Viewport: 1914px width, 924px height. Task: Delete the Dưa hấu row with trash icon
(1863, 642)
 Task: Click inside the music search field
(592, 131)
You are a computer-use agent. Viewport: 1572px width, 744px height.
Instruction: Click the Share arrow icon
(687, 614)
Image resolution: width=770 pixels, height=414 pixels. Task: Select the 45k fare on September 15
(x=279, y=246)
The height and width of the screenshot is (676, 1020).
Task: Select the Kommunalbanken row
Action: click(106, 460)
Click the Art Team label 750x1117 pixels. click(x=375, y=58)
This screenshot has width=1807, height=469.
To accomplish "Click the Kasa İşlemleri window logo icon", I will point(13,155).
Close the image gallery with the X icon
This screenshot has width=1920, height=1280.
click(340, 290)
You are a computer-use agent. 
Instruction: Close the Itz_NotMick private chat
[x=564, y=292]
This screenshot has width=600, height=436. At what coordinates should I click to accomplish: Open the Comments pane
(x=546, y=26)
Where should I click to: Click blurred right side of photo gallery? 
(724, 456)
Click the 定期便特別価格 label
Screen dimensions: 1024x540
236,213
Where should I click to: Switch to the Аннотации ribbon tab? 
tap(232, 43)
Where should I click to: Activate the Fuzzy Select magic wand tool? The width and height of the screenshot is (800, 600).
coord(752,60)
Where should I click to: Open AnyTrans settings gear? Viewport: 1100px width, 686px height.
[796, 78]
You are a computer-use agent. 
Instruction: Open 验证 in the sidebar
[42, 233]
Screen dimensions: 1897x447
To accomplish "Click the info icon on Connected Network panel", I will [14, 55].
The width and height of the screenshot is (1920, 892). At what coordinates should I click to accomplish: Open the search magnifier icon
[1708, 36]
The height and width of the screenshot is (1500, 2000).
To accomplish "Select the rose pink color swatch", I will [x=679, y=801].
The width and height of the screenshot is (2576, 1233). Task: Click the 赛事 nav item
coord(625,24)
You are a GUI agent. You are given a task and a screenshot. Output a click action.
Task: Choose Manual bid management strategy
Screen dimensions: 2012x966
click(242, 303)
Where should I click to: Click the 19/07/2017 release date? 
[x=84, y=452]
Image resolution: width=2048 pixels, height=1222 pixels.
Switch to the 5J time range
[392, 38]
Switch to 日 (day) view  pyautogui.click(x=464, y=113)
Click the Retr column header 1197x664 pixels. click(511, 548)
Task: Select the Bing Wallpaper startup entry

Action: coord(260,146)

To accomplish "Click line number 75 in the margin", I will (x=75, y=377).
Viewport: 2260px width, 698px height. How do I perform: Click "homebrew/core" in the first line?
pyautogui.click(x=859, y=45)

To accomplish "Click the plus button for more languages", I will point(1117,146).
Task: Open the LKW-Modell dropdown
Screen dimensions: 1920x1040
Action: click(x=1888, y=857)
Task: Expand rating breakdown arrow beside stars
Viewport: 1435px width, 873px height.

# # # # #

● **GOAL OF THE EXERCISE**
Copy the stretch of the items above from the line containing "Image resolution: width=770" through the line containing "I will point(13,155).", keeping every character unchanged.

● **REPLY TO THE TASK**
Image resolution: width=770 pixels, height=414 pixels. Task: Select the 45k fare on September 15
(x=279, y=246)
The height and width of the screenshot is (676, 1020).
Task: Select the Kommunalbanken row
Action: click(106, 460)
Click the Art Team label 750x1117 pixels. click(x=375, y=58)
This screenshot has width=1807, height=469.
To accomplish "Click the Kasa İşlemleri window logo icon", I will point(13,155).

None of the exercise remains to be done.